Let’s look at the example. Suppose you are a math teacher, and you have a class of thirty students. The average mark on the last exam was 61 points out of 100. This is a pretty low grade, isn’t it? And you now think: is the new generation really so bad at math?
This might be an example of a hypothesis. And the process of testing is called hypothesis testing. Pretty simple, right? In our specific example, during the hypothesis testing process, you will try to figure out, whether all students are bad at math or it is just a coincidence that your class received such marks (there is also a possibility that you are not the best teacher, but for the sake of this article we will conclude that you are a great one😁)
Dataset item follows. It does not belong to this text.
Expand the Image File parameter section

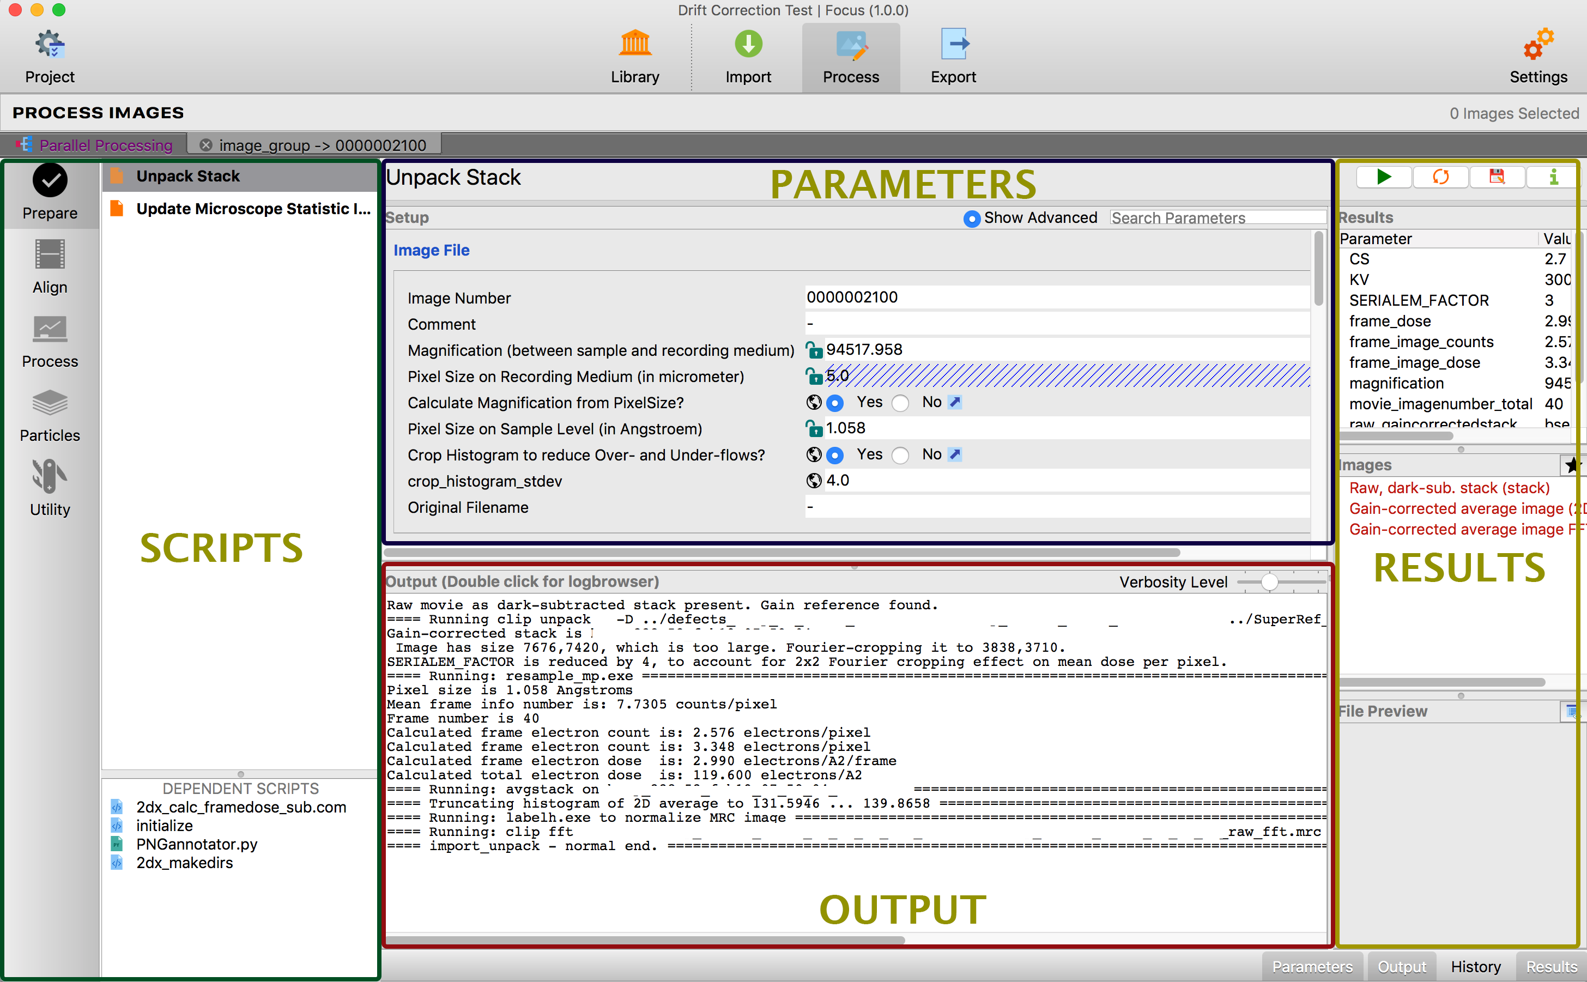pyautogui.click(x=431, y=250)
Now, there are several methods used for hypothesis testing. The most popular one – p-value – is discussed in detail in our other article. So here, let’s just briefly look at the typical process of hypothesis testing.
It usually consists of the following steps:
- Formulating the null and alternative hypotheses
- Determining the properties of the test: the size of the sample, the significance level, and the type of the hypothesis test (one- or two-tailed)
- Calculating the test statistic/p-value/confidence intervals (depending on the method chosen)
- Conducting the test (comparing test statistics with a threshold value)
- Rejecting or not rejecting the null hypothesis
Since this article provides only intuitive explanations, we will not go too deep in detail. But check out the article about p-values. Most of the concepts mentioned above are explained there in greater detail.
Hypothesis testing is not only a statistical concept. It is widely used in data science as well. It allows us to conclude the population distribution based on the sample data, which is beneficial for data preparation and model selection. It can also help us in feature selection by choosing the best variables out of the available ones. There are many other ways to use hypothesis testing in data science, and you most certainly will encounter them. But don’t worry, you will be ready!
In this article, we have only slightly scratched the surface of statistics. It is an expansive science that can’t be fit into one article. However, we have discussed several important topics that will make your further learning much easier.
Be sure to check out this article about hypothesis testing with the p-value and this article where we go over some of the discussed concepts with Python. In subsequent articles, we will concentrate more on machine learning.
What is big data technology?
Big data technology is a set of tools and techniques used to process large quantities of data. It includes various software tools and services that enable us to work with big data efficiently.
What are other methods used for hypothesis testing?
There are many ways to test hypotheses. The most widely used include p-value, confidence intervals, z-test, Bayes factors, chi-square, etc.
Can I always use normal distribution?
Not really; there are always nuances. However, if you have a sufficiently large number of samples, the distribution will be approximately normal.